— start of Data excerpts —

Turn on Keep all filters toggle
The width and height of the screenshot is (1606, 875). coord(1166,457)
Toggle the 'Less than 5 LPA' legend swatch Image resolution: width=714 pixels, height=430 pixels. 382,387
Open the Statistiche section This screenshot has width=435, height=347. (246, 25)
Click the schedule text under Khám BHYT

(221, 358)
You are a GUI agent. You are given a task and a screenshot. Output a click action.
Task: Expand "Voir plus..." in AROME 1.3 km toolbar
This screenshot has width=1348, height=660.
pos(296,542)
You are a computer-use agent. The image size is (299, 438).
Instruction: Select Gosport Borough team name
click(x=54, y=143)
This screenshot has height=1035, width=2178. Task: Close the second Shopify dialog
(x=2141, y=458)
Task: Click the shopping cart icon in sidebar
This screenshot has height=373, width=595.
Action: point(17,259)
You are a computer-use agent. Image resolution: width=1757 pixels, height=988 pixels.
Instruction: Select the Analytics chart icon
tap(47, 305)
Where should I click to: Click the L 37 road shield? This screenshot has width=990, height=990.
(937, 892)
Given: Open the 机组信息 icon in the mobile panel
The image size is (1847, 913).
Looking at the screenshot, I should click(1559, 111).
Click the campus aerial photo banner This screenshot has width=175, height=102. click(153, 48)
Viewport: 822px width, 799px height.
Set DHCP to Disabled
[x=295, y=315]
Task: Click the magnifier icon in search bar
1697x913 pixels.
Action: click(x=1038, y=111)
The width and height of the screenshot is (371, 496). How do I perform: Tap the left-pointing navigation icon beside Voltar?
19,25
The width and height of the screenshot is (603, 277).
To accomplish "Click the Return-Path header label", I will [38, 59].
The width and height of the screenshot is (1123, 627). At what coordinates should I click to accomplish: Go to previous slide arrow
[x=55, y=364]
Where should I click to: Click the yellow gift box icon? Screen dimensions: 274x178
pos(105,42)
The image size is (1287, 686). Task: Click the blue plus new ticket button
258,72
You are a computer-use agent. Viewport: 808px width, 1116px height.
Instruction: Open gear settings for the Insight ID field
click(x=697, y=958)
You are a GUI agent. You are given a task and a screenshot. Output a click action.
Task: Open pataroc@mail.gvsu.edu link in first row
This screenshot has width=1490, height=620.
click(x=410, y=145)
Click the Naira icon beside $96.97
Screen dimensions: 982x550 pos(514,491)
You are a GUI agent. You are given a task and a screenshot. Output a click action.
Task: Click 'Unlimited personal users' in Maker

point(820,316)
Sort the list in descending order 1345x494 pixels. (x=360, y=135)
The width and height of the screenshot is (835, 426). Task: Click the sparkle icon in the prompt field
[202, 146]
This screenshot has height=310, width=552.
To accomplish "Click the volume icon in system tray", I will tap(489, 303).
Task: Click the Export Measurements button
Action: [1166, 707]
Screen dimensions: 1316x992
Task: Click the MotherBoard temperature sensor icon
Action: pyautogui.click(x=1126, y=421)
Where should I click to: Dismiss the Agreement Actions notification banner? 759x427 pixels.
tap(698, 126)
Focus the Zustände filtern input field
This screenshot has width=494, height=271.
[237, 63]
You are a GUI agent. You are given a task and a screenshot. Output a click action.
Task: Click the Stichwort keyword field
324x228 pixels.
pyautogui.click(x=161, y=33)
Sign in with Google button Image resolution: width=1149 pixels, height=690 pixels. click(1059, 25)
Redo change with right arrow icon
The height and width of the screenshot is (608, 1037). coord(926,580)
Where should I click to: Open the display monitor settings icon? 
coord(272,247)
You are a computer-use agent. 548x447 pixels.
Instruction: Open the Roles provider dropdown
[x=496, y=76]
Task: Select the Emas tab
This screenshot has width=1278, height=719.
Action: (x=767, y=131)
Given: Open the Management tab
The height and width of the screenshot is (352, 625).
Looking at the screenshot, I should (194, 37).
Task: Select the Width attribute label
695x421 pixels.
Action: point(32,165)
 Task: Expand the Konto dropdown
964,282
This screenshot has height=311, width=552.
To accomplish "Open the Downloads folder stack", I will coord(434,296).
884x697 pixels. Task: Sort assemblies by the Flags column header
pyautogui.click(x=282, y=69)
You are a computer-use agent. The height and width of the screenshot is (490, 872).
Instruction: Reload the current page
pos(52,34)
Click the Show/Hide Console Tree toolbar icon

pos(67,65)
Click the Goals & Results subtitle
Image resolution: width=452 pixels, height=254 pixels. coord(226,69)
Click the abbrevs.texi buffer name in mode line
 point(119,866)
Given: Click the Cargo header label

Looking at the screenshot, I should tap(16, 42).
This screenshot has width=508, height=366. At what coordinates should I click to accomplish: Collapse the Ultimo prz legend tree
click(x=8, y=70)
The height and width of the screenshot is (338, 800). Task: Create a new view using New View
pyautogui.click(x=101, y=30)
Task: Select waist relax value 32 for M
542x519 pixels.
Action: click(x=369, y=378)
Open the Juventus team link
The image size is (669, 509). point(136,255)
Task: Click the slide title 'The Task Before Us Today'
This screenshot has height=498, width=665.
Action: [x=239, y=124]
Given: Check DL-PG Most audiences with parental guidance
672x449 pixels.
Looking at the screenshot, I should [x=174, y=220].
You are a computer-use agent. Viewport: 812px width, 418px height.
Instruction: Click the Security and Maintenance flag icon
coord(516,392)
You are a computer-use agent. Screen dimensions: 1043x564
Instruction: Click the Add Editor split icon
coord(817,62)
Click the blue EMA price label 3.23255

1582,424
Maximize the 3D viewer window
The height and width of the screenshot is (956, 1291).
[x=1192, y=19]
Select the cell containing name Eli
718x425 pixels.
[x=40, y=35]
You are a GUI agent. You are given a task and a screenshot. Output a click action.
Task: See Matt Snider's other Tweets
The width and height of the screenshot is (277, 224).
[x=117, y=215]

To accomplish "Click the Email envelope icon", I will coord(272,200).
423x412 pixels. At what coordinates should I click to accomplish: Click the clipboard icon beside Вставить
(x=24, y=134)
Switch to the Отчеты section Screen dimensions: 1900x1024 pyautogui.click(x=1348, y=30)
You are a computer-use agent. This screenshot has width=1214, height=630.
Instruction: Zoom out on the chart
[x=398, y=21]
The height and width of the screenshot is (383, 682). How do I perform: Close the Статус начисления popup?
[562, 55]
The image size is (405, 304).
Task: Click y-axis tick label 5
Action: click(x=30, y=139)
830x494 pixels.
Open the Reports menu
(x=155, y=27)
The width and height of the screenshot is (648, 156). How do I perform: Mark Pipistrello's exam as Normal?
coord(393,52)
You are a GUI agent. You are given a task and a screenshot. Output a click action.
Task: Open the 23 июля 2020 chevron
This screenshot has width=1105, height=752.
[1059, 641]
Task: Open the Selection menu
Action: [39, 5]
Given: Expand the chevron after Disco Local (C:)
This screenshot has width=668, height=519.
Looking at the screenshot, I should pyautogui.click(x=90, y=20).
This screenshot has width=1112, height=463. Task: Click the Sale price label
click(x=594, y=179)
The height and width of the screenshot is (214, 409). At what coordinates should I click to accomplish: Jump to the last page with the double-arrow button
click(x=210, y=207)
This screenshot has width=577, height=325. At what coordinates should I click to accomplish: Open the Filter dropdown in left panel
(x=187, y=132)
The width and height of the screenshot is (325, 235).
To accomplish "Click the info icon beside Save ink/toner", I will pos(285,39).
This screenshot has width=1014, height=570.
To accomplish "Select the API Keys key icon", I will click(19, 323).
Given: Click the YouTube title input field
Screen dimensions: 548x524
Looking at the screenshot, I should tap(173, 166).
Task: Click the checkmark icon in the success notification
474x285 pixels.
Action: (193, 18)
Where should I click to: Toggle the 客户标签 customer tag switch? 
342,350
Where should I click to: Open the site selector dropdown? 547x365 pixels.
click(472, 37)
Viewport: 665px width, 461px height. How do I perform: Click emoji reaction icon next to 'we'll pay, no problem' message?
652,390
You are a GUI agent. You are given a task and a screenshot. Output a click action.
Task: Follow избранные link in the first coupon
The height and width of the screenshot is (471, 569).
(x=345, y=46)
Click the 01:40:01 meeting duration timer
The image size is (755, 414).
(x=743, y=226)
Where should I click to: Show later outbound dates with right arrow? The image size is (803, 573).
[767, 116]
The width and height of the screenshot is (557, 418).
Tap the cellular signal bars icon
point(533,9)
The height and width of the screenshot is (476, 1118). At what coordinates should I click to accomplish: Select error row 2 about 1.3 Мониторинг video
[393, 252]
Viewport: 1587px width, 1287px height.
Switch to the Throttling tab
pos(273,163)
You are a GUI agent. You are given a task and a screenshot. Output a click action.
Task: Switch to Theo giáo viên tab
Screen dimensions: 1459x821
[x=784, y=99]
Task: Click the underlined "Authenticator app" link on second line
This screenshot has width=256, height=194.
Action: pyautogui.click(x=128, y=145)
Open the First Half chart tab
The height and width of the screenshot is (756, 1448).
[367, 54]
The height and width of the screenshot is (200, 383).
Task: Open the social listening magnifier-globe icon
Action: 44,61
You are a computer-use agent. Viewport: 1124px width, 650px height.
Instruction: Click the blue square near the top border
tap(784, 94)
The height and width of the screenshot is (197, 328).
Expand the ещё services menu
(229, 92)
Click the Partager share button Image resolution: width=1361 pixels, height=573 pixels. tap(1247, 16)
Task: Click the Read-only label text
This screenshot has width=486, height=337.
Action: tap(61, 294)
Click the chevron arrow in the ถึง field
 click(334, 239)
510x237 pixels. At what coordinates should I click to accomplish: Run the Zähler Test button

— end of Data excerpts —

→ Work instructions
Reproduce every line from the one containing "The width and height of the screenshot is (557, 418)." down to the one containing "pos(273,163)", adding 90 to each coordinate given in the answers.

→ Output of the exercise
The width and height of the screenshot is (557, 418).
Tap the cellular signal bars icon
point(623,99)
The height and width of the screenshot is (476, 1118). At what coordinates should I click to accomplish: Select error row 2 about 1.3 Мониторинг video
[483, 342]
Viewport: 1587px width, 1287px height.
Switch to the Throttling tab
pos(363,253)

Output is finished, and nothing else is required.